**WORKING DATA:**

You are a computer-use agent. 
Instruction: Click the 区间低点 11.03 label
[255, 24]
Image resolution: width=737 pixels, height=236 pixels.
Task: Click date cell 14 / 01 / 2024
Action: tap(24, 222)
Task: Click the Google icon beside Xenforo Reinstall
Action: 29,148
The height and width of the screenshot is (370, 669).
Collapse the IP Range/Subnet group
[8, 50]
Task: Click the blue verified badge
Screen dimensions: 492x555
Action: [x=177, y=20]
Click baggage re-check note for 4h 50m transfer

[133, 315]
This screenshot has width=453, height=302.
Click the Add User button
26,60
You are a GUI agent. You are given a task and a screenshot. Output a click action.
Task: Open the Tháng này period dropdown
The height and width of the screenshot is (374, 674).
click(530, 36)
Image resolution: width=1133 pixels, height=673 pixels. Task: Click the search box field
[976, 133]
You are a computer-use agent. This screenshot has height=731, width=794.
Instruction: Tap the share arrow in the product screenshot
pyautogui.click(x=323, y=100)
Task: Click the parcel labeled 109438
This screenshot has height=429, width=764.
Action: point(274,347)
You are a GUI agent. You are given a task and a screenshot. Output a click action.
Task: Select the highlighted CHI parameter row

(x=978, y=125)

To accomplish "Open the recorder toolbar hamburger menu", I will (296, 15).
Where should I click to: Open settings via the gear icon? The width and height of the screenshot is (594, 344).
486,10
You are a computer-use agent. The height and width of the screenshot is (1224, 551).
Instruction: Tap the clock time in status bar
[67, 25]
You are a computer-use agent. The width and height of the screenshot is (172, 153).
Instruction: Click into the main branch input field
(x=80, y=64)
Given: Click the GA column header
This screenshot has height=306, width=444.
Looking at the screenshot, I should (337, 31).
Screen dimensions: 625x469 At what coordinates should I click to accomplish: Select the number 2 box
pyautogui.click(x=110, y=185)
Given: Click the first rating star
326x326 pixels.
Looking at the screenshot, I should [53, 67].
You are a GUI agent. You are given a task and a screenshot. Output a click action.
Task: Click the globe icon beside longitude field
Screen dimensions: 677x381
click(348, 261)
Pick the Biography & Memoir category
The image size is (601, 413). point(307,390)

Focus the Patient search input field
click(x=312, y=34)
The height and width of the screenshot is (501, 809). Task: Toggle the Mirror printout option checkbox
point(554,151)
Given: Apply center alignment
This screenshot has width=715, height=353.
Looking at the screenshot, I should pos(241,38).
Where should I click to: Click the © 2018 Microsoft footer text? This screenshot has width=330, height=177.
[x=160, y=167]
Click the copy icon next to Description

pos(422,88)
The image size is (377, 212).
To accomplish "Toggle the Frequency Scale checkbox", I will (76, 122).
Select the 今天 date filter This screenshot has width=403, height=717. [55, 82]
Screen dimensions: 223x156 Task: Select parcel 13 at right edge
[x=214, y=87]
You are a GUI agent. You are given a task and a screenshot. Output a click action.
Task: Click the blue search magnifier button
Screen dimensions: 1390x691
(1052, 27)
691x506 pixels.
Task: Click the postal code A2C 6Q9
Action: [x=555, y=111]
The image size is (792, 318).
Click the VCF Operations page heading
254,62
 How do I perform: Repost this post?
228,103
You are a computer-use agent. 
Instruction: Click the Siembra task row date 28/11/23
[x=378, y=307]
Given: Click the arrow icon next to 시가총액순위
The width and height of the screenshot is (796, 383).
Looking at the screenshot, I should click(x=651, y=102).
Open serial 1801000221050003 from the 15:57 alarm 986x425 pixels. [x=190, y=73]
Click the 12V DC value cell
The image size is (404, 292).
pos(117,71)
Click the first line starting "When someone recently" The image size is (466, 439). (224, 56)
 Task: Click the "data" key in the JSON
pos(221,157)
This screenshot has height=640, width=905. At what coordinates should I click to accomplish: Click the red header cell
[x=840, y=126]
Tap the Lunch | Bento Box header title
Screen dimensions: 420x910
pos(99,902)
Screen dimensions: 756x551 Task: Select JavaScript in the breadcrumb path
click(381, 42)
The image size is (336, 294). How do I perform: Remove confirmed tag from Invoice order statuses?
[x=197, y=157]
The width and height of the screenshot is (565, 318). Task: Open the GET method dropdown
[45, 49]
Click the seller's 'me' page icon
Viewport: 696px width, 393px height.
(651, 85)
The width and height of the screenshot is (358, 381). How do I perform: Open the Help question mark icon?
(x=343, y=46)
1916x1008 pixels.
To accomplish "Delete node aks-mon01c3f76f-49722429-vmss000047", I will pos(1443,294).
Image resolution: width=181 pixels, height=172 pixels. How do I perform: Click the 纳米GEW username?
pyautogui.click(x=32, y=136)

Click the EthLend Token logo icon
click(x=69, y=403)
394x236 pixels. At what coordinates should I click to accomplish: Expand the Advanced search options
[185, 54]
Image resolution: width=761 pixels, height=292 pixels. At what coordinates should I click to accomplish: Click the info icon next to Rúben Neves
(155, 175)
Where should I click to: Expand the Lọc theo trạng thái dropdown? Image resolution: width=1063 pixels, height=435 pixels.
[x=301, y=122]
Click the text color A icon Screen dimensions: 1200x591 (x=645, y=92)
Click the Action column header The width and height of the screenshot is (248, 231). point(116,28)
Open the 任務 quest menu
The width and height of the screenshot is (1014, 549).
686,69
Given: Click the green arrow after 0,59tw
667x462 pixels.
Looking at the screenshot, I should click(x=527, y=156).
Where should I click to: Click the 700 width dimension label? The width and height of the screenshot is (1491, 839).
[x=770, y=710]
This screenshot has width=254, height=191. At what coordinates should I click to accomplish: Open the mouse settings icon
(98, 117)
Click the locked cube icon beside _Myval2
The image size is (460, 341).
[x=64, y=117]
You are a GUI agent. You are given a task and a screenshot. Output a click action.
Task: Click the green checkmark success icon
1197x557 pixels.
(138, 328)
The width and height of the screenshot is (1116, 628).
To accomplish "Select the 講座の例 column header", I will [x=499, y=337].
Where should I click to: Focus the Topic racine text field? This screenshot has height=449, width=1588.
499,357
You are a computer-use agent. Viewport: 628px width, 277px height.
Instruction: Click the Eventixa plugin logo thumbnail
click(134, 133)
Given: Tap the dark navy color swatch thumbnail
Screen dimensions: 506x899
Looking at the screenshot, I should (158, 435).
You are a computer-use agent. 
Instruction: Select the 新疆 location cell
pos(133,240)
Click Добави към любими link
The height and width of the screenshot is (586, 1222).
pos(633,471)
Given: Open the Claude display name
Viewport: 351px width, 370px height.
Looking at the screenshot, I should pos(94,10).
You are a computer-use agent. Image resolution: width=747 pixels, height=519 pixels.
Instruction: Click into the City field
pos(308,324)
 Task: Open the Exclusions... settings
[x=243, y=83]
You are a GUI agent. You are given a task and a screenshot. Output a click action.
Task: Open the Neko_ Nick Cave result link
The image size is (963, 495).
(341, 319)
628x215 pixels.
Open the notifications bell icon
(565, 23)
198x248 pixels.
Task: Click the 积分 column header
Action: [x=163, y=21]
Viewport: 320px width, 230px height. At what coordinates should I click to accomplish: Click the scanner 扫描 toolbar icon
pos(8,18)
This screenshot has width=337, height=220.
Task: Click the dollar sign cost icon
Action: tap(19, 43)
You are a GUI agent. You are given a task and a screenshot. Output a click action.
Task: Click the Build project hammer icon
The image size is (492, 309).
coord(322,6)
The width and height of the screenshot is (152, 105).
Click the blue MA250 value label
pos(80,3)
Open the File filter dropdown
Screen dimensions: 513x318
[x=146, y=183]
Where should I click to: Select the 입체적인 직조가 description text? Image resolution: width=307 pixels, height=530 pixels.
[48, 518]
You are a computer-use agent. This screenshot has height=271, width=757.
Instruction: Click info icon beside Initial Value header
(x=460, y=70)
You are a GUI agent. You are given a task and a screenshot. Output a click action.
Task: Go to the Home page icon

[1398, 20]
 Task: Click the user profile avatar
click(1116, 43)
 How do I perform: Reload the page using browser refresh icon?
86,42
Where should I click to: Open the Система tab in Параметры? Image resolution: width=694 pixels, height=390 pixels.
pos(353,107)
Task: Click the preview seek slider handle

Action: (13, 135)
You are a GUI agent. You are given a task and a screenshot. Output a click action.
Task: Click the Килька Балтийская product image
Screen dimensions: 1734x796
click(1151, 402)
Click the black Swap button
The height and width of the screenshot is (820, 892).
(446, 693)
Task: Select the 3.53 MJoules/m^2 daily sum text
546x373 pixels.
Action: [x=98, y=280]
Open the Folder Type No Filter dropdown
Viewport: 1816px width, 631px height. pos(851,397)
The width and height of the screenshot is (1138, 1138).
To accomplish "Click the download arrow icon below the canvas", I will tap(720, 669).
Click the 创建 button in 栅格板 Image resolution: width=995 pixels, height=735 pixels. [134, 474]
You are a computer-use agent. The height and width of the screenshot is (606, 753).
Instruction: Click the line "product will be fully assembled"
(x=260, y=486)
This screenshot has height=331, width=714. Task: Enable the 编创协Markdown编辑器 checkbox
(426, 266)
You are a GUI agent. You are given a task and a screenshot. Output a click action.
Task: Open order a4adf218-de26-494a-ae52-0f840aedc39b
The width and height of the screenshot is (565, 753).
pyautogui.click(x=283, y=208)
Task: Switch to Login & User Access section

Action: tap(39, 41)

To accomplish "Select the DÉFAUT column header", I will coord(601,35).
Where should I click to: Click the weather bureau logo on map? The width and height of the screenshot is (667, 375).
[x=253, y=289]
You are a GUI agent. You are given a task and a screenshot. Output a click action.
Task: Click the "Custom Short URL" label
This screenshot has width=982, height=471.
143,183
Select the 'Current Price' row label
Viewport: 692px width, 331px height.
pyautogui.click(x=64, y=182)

**EXERCISE BRIEF:**
From the first line of the records through the line with "This screenshot has width=453, height=302.", retype everything word for word, including both ends.

**RESULT OF THIS EXERCISE:**
You are a computer-use agent. 
Instruction: Click the 区间低点 11.03 label
[255, 24]
Image resolution: width=737 pixels, height=236 pixels.
Task: Click date cell 14 / 01 / 2024
Action: tap(24, 222)
Task: Click the Google icon beside Xenforo Reinstall
Action: 29,148
The height and width of the screenshot is (370, 669).
Collapse the IP Range/Subnet group
[8, 50]
Task: Click the blue verified badge
Screen dimensions: 492x555
Action: [x=177, y=20]
Click baggage re-check note for 4h 50m transfer

[133, 315]
This screenshot has width=453, height=302.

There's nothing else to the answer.